Top of DOCUMENT EXTRACT

A month ago a few rioters paralysed London. Incidentally an even fewer number of bankers have been paralysing the country for years. Safety on the streets was not restored by 16,000 police, drawn incidentally from as far North as Durham, but by the people of London who said: enough. Why don’t we say enough to failing education, failing health, unemployment, failing infrastructure, capitalist criminality – all of which emanate from a failed capitalism?
The future
So what is then next for British workers? It is changing that mind-set which hands leadership and responsibility over to someone else, historically Labour MPs. We have to develop the debate with our class about what taking responsibility really means. It means taking charge, taking power. We have to reassert power in the workplace: unionised, collective, well-organised participatory class democracy. We have to determine a plan for Britain of work, of skill, of power.
So how long is temporary? As long as we allow it to be.
“Workers have to change
their own mindset if
Britain is to survive…”
Voting coalition MPs out may be attractive to some but remember the South of England is nearly 100 per cent Tory MPs bar London. One of the first attacks of the government was to re-draw the electoral constituencies to make electoral change almost impossible. There is a long and well established Tory–Liberal tradition of gerrymandering elections, redrawing borders and splintering nations as practised from Ireland to India and now their own backyard.

Bottom of DOCUMENT EXTRACT

*WORK TO COMPLETE*:
**A)** Answer these from the commentary on British workers:
(i) How many police were drawn in, and from how far north?
(ii) To whom has leadership historically been handed over?
(iii) What was one of the first attacks of the government?
**B)** Extract the passage of the commentary on British workers from "So how long" up to and including "their own backyard.", with nothing changed.
**C)** Extend the commentary on British workers by writing on from its final sentence.

Top of DATA LISTING

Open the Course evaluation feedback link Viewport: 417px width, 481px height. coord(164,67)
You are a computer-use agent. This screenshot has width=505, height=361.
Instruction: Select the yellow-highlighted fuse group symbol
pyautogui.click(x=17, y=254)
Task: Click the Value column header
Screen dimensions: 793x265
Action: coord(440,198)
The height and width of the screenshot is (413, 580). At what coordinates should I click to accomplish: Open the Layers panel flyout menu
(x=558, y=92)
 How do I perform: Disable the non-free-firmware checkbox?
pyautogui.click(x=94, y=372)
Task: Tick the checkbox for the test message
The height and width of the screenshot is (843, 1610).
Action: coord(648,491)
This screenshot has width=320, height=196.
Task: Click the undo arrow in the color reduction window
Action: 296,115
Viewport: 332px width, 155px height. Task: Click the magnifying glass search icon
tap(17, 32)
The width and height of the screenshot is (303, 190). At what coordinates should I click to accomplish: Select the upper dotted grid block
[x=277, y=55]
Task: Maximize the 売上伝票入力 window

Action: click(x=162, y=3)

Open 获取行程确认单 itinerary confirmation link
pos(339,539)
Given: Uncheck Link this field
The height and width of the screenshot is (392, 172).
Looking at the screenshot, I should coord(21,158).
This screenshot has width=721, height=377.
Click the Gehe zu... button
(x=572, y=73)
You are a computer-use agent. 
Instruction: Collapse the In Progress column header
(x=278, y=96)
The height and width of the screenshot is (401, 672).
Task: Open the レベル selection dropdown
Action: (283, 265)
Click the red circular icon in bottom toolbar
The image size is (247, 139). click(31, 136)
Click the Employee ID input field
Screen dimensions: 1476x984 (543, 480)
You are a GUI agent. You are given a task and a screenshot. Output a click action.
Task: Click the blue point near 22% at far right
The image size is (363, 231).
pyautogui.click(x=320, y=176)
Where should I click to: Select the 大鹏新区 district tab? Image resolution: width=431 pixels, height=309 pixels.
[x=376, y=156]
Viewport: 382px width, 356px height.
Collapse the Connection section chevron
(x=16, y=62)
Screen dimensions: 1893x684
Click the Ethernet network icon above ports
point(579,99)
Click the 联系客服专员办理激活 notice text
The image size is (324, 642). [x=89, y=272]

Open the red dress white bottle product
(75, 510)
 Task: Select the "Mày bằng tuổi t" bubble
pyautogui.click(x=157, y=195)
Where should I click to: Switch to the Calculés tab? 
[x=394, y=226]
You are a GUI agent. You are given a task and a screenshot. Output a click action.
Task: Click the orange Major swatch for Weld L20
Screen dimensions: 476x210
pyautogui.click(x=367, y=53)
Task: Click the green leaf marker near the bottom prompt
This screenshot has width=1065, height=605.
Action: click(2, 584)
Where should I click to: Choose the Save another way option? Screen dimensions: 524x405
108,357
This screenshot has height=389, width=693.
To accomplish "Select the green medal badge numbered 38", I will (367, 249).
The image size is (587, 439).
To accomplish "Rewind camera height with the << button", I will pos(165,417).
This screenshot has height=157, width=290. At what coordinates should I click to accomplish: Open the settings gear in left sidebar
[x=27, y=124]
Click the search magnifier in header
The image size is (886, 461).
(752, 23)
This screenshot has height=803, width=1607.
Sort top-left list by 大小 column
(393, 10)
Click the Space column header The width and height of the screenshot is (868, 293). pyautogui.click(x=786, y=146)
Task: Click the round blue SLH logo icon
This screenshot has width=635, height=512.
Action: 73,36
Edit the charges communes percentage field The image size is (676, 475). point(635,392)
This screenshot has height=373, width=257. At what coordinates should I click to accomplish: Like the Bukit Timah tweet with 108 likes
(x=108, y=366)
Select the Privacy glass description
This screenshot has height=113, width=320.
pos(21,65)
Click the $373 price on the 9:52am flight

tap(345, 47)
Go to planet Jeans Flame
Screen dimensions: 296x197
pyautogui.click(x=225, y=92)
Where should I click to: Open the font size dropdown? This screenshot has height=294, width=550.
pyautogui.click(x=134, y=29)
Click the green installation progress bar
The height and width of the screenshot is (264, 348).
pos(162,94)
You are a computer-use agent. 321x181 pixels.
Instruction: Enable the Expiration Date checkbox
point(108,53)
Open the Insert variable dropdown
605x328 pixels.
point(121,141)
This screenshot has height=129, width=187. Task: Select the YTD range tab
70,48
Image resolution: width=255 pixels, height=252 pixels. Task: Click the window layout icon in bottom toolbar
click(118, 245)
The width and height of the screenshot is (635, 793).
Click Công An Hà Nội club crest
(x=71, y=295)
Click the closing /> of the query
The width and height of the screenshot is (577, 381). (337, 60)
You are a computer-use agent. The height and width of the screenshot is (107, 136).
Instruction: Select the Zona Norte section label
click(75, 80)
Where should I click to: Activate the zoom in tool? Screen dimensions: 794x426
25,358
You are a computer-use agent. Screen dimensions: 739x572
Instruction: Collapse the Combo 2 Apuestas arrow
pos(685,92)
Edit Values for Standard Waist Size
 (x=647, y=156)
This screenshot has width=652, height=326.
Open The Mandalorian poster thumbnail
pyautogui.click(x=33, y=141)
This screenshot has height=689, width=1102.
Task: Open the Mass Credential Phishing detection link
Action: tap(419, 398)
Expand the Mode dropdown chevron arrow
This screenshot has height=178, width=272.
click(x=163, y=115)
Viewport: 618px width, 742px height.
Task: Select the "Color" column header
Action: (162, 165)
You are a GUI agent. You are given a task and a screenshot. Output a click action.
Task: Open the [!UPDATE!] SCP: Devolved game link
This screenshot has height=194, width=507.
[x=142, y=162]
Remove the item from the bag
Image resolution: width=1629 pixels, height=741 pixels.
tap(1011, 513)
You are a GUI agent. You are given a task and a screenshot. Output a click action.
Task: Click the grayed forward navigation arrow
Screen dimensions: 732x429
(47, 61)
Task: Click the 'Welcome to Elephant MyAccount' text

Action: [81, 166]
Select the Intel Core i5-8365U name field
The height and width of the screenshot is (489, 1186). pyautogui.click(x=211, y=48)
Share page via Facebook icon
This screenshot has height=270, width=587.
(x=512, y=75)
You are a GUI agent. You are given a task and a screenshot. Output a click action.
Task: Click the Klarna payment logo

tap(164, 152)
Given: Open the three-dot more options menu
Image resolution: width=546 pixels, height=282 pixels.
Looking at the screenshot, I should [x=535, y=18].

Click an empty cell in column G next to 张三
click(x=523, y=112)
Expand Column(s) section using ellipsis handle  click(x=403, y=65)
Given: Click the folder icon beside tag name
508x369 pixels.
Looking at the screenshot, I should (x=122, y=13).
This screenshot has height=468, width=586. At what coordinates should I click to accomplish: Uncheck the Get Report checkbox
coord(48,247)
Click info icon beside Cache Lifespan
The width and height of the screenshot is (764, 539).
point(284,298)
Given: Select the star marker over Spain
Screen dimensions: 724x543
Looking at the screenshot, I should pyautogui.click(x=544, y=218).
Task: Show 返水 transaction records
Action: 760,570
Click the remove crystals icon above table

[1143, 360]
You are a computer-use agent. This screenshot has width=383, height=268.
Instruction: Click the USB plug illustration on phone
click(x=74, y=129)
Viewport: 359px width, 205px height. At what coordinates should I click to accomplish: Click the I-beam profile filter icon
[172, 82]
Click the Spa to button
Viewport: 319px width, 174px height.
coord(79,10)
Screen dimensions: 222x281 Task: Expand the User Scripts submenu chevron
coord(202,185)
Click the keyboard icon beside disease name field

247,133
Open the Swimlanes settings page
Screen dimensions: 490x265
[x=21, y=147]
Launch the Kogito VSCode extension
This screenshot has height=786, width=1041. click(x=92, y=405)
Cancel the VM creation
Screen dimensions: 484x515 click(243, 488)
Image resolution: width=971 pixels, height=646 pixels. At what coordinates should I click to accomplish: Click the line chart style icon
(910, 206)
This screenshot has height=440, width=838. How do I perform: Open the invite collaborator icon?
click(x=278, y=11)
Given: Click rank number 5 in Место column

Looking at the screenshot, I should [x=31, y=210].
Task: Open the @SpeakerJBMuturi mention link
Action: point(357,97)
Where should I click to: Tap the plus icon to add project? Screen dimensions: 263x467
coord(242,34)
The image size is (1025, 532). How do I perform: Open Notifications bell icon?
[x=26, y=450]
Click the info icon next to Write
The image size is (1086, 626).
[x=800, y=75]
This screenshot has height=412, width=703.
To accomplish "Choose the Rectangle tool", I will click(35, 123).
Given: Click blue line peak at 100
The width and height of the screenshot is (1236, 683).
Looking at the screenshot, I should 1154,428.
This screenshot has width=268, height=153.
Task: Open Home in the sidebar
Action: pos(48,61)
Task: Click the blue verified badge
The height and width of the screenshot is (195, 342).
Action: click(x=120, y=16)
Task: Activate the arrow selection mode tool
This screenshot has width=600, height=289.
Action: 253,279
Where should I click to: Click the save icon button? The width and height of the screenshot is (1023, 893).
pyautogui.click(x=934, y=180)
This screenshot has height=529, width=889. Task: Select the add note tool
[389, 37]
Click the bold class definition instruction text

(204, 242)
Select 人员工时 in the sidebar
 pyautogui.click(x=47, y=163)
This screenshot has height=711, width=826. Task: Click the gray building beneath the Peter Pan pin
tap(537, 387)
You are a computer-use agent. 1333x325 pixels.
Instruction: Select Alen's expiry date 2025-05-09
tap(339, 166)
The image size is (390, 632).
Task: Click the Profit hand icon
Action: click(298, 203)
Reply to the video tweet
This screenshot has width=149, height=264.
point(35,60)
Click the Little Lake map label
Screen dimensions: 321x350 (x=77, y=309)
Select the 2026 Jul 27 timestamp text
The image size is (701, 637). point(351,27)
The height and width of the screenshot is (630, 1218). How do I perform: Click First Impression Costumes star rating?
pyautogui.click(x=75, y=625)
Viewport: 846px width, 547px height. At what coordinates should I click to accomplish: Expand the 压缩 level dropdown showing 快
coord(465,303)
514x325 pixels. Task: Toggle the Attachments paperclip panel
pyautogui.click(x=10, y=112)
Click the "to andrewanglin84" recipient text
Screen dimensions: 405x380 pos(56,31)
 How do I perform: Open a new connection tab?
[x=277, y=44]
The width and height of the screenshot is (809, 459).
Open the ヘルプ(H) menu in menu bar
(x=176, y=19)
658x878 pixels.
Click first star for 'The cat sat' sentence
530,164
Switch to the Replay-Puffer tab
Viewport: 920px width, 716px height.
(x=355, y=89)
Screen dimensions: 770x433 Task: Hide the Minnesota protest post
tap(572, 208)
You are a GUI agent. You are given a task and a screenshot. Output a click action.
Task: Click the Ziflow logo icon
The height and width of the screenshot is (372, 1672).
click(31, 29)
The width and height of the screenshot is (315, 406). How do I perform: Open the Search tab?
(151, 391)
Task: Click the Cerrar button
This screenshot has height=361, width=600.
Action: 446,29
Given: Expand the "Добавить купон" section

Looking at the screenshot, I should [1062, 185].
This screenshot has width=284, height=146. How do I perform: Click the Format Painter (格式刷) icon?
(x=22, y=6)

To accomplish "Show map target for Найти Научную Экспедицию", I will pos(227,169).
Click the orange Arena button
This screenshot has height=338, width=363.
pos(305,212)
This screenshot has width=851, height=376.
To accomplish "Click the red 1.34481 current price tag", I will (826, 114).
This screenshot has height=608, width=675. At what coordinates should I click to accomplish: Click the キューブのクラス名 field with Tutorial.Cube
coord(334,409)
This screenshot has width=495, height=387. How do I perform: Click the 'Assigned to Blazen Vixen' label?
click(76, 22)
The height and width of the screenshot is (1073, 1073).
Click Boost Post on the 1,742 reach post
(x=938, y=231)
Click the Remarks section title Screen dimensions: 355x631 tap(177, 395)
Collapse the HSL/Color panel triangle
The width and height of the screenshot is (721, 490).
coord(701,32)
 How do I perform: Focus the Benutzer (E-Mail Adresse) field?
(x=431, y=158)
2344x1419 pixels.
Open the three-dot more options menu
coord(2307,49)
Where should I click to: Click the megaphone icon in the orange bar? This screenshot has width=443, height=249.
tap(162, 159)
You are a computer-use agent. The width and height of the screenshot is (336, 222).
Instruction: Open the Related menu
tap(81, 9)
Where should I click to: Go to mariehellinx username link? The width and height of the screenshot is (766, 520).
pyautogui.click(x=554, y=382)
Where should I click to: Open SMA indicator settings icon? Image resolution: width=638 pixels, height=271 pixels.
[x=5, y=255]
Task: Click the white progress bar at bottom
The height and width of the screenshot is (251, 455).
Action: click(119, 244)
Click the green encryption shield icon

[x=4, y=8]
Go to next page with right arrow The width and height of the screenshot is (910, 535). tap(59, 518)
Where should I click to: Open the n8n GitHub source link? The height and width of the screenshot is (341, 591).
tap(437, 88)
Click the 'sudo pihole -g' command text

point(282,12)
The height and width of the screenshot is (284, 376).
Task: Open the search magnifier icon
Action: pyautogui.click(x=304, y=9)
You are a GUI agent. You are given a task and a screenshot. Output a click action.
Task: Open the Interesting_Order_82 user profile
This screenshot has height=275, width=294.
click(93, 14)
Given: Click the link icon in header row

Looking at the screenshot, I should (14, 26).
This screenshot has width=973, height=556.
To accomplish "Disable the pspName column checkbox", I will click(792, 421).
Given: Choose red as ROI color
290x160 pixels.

Bottom of DATA LISTING

*REPLIES*:
**A)**
(i) 16,000 police, drawn from as far North as Durham.
(ii) Labour MPs.
(iii) Redrawing the electoral constituencies to make electoral change almost impossible.

**B)**
So how long is temporary? As long as we allow it to be.
“Workers have to change
their own mindset if
Britain is to survive…”
Voting coalition MPs out may be attractive to some but remember the South of England is nearly 100 per cent Tory MPs bar London. One of the first attacks of the government was to re-draw the electoral constituencies to make electoral change almost impossible. There is a long and well established Tory–Liberal tradition of gerrymandering elections, redrawing borders and splintering nations as practised from Ireland to India and now their own backyard.

**C)**
Combined action against the working class by a tiny minority without mandate but with the power of the state has to be met by combined action by us. For once and for all let’s do away with the delusion that you can reform, improve, or change the state other than by shattering it.
Workers have to change their own mindset if Britain is to survive.
We are no longer in a period of getting by with gradualism and reform as during the barbarism of the early days of the Industrial Revolution. The reformist post-war settlement was destroyed by Thatcher in 1979. Though we saw off the Tories in 1997 the working class didn’t take advantage of the period between 1997 and 2010 to rebuild, to re-group or re-occupy ground we had lost.
What next for British workers? We have had 200 years of war, poverty, unemployment, parliamentary circuses and financial crises. Do we want more?
The choice is ours, but to survive and go forward has to be without capitalism. The upending of this apple cart of idiocy masquerading as society means revolution. Calculated, planned, thought-out revolution. ■
This article is an edited version of a speech given at a CPBML public meeting in London in September.